From 2003 to 2010 he was an employee of the Territorial Unit "Fight against Organized Crime" at the General Directorate for Combating Organized Crime of the Ministry of the Interior, Terror Group. In 2010, he started working as a security and human resources expert in a large local company.

== Political career ==
Radoslav Boychev became a member of There is Such a People and was elected regional coordinator of the party in Targovishte. By November 2022.

At the parliamentary elections in April 2021 he is the leader of the ITN list for the 28th MMC – Targovishte.

At the parliamentary elections in July 2021 he was the leader of the ITN list for the 28th MMC – Targovishte.
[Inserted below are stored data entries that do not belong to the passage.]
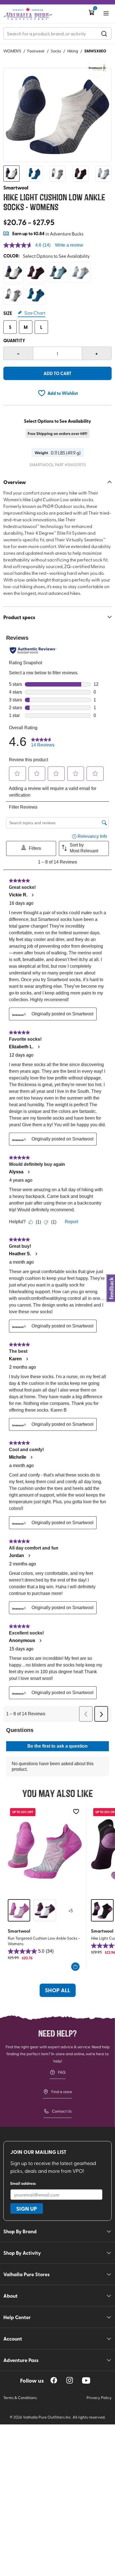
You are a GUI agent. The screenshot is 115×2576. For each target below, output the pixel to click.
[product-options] (13, 272)
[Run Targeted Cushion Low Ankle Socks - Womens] (45, 1850)
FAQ (62, 2072)
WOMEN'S (12, 50)
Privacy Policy (99, 2397)
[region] (54, 2380)
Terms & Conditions (20, 2397)
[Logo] (27, 13)
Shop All (57, 1990)
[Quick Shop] (75, 1966)
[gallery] (57, 115)
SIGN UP (26, 2208)
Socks (56, 50)
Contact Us (62, 2111)
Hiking (72, 50)
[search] (104, 33)
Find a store (61, 2091)
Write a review (69, 245)
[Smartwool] (97, 68)
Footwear (36, 50)
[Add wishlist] (76, 1811)
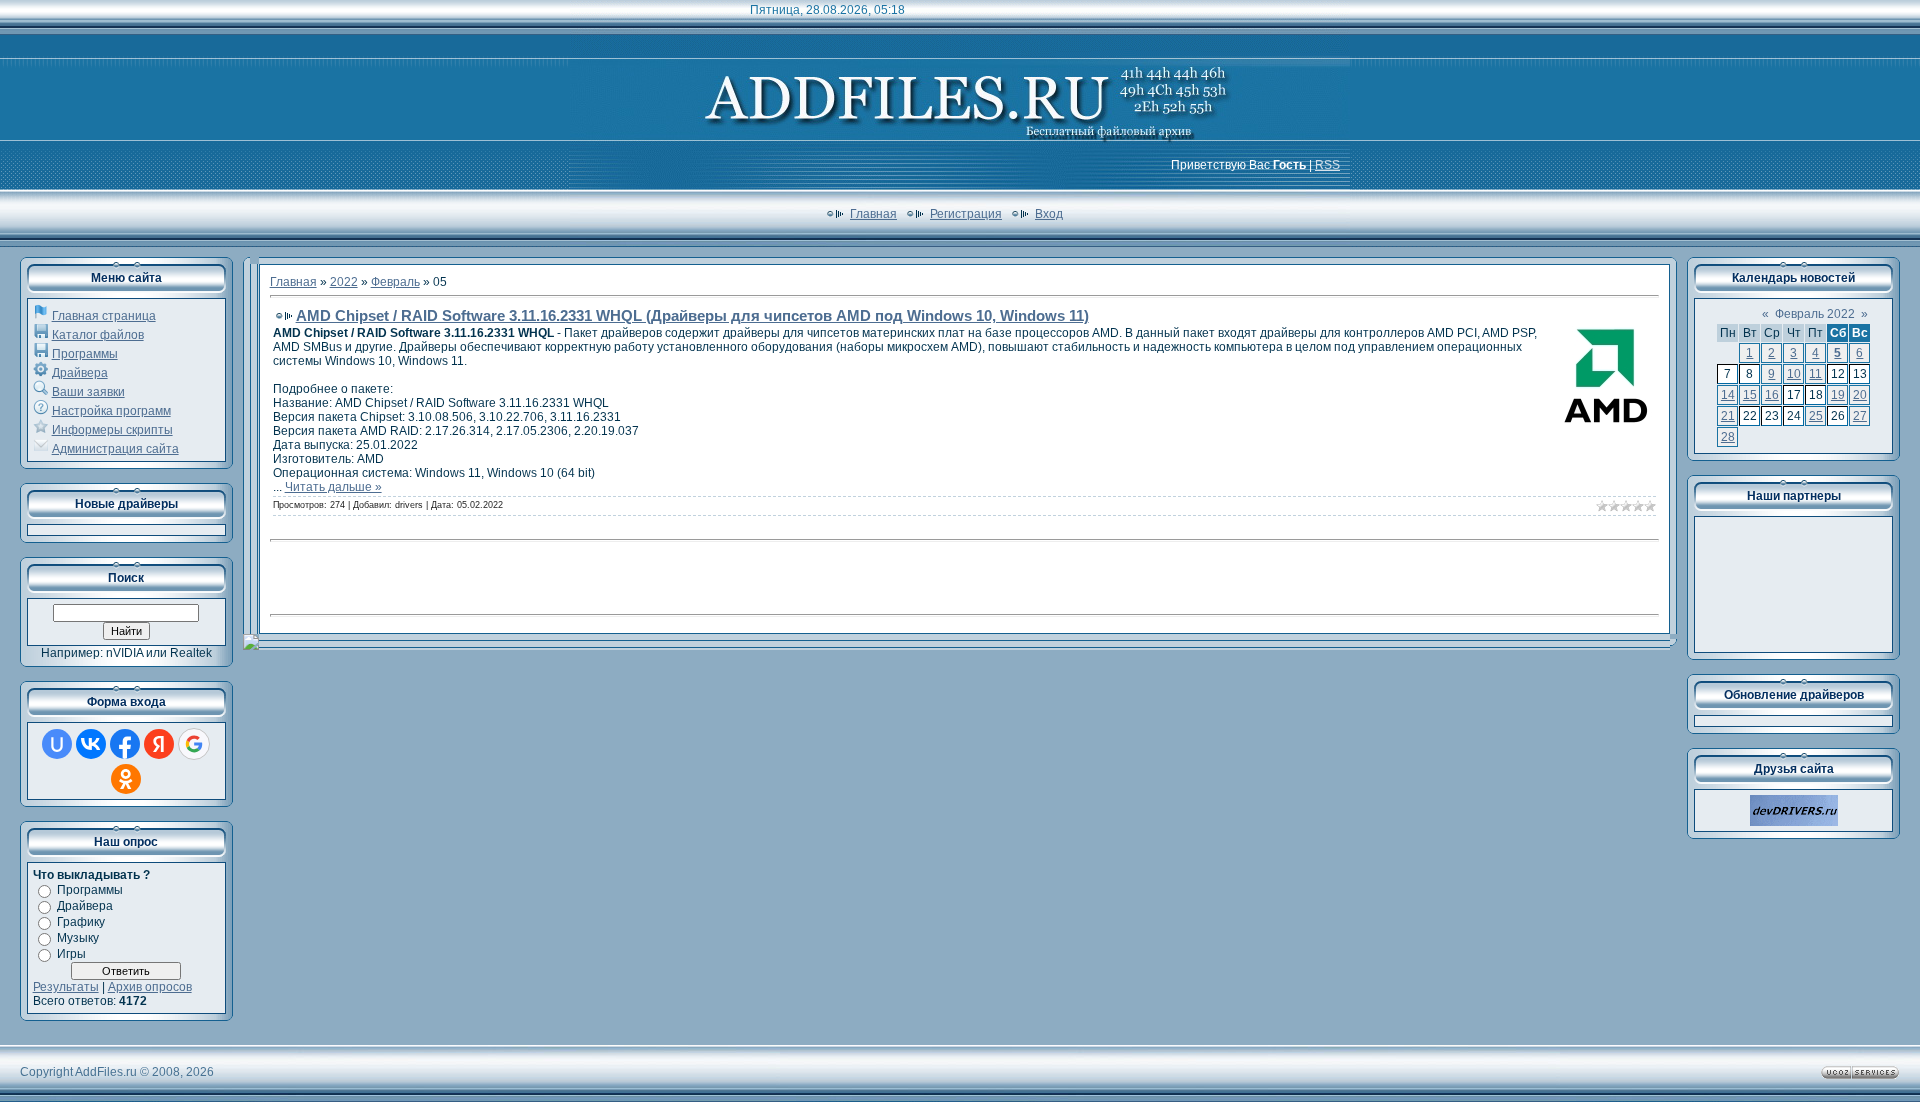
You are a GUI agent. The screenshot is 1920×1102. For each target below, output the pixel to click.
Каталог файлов (98, 335)
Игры (71, 954)
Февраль (395, 282)
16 (1772, 395)
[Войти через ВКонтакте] (91, 744)
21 (1728, 416)
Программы (85, 354)
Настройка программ (111, 411)
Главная (873, 214)
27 (1860, 416)
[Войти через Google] (194, 744)
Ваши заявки (88, 392)
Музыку (78, 938)
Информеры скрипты (112, 430)
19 (1838, 395)
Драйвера (80, 373)
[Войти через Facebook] (125, 744)
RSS (1327, 165)
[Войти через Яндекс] (159, 744)
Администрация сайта (115, 449)
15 (1750, 395)
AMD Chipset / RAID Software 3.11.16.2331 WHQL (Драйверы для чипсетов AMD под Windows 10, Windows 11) (692, 315)
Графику (81, 922)
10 (1794, 374)
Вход (1049, 214)
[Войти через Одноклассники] (126, 779)
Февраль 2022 (1815, 314)
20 (1860, 395)
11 (1815, 374)
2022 (344, 282)
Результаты (66, 987)
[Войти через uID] (57, 744)
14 (1728, 395)
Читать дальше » (333, 487)
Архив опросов (150, 987)
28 (1728, 437)
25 (1816, 416)
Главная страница (104, 316)
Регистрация (966, 214)
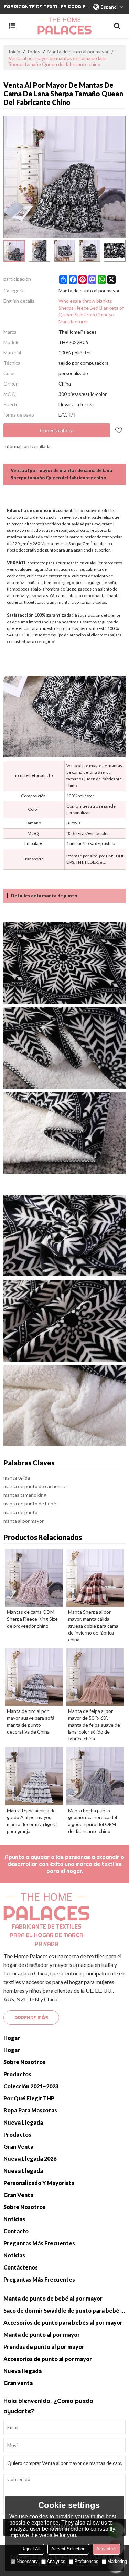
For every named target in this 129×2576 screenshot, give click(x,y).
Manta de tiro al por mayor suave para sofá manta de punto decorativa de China (30, 1721)
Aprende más (31, 2017)
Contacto (16, 2231)
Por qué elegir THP (28, 2098)
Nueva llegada (23, 2122)
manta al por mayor (23, 1521)
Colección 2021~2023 (30, 2086)
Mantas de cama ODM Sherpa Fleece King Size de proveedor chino (32, 1619)
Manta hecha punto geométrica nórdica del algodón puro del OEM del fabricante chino (92, 1820)
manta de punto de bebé (29, 1503)
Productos (17, 2074)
He was part of the Committee on Internal Security and Public Order and took part in the parliamentary scrutiny of issues concerning the activities of state-owned enterprises in the Targovishte region with the Ministry of Agriculture, Food and Forestry as the principal.

In the parliamentary elections in November 2021, he was the leader of the ITN list in the 28th MMC – Targovishte.

In the 2022 parliamentary elections, he is second on the ITN list for the 28th MMC – Targovishte.

At the local elections in 2023 he is a candidate for mayor of the municipality of Targovishte, nominated by an initiative committee supported by the local structures of Revival and BSP.